Limitations of Molecular Docking
Despite its usefulness and accuracy, molecular docking is still far from perfect. Some of the limitations include:
Ligand and target preparation
Even though molecular docking software can predict known protein-bound poses with good accuracy of about 1.5-2 Å, with reported success rates in the range of 70–80%, there are still chances of discrepancies. If the biomolecules to be used are not prepared properly, this can lead to improper results, which can be a hindrance in the drug discovery process.
Structural conformation
Even though AlphaFold can help in speeding up the process of defining the target structure, it cannot be considered as the final result since machine learning works based on predictions. This can result in inaccurate results.
Handling of flexible protein receptor
The Protein can change its conformation based on the ligand that is dolce, resulting in a single conformation for that particular ligand. However, certain ligands would require different conformations in the protein to be able to bind efficiently; thus, there is a need to keep the receptor flexible. Although it is known that protein flexibility accounts for higher affinity to be reached between a given medication and its target, docking studies typically ignore the continual mobility of proteins between distinct conformational states with identical energies. One significant factor influencing the effectiveness of the conformational search is the number of degrees of freedom incorporated.
Conclusion
Molecular docking is a computational method that is utilized in the medicinal sector to study the interactions between various biomolecules. It is widely used in drug discovery to produce novel drugs through dry lab experiments before taking them to the wet lab. This conveniently cuts costs and the time taken for producing a drug, while increasing the chances of a drug being able to clear the clinical trials.
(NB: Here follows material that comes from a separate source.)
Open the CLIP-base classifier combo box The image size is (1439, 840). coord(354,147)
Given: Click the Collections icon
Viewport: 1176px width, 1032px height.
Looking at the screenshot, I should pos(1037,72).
Various docking software is available in the market to perform docking studies. All these software work in a standard procedure of target and ligand selection, preparation, docking using scoring functions and search methods, and then evaluation of the results. Molecular docking has found its applications for lead optimization, ADMET studies, and so on. Despite its challenges, molecular docking can prove a great stride in the future for drug discovery and development.
References
- Agarwal, S., & Mehrotra, R. J. J. C. (2016). An overview of molecular docking. JSM chem, 4(2), 1024-1028.
- Han, R., Yoon, H., Kim, G., Lee, H., & Lee, Y. (2023). Revolutionizing medicinal chemistry: the application of artificial intelligence (AI) in early drug discovery. Pharmaceuticals, 16(9), 1259.
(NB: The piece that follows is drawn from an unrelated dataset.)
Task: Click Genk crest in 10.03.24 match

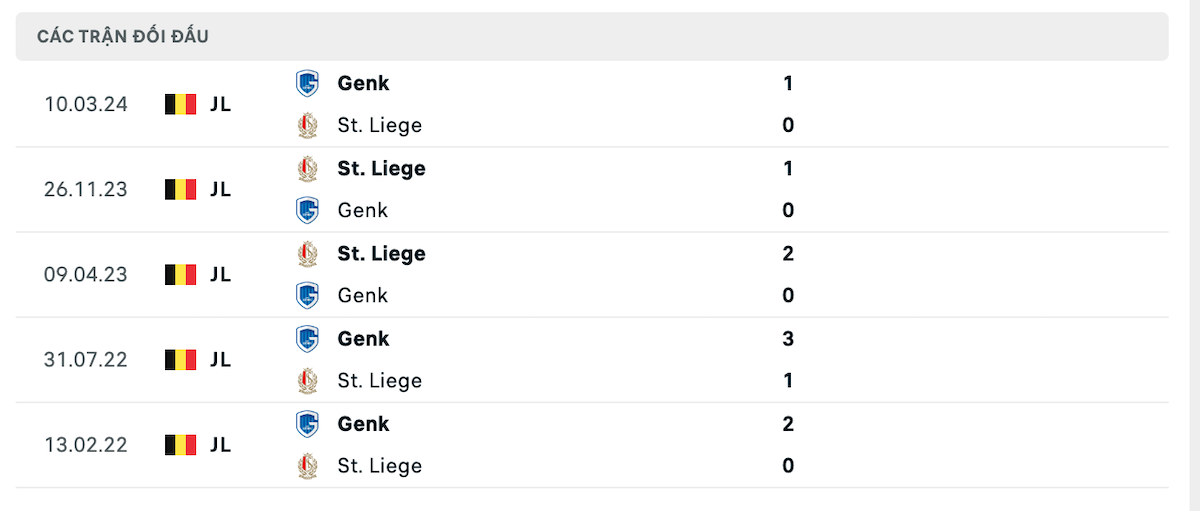Action: pyautogui.click(x=307, y=83)
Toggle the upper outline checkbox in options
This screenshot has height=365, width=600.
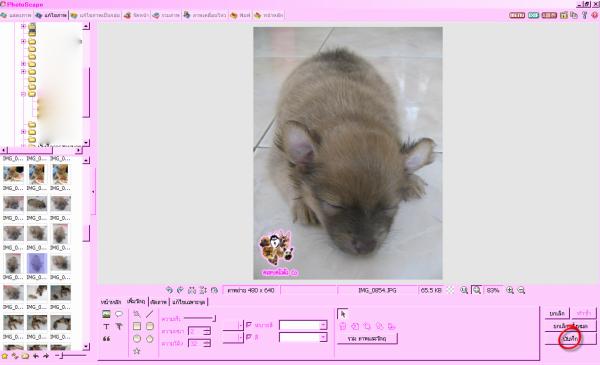249,325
- Shamim, S., Munawar, R., Rashid, Y., Qadar, S. M. Z., Bushra, R., Begum, I., … & Quds, T. (2024). Molecular docking: an insight from drug discovery to drug repurposing approach.
- Agu, P. C., Afiukwa, C. A., Orji, O. U., Ezeh, E. M., Ofoke, I. H., Ogbu, C. O., … & Aja, P. M. (2023). Molecular docking as a tool for the discovery of molecular targets of nutraceuticals in diseases management. Scientific reports, 13(1), 13398.
- Raval, K., & Ganatra, T. (2022). Basics, types, and applications of molecular docking: A review. IP International Journal of Comprehensive and Advanced Pharmacology, 7(1), 12-16.
- Morris, G. M., & Lim-Wilby, M. (2008). Molecular docking. In Molecular modeling of proteins (pp. 365-382). Totowa, NJ: Humana Press.
- https://parssilico.com/blogs/86-top-10-molecular-docking-softwares
- https://www.cgl.ucsf.edu/chimera/docs/UsersGuide/tutorials/pdbintro.html
- Akhter, M. (2016). Challenges in docking: mini review. JSM Chem, 4(1025), 2334-1831.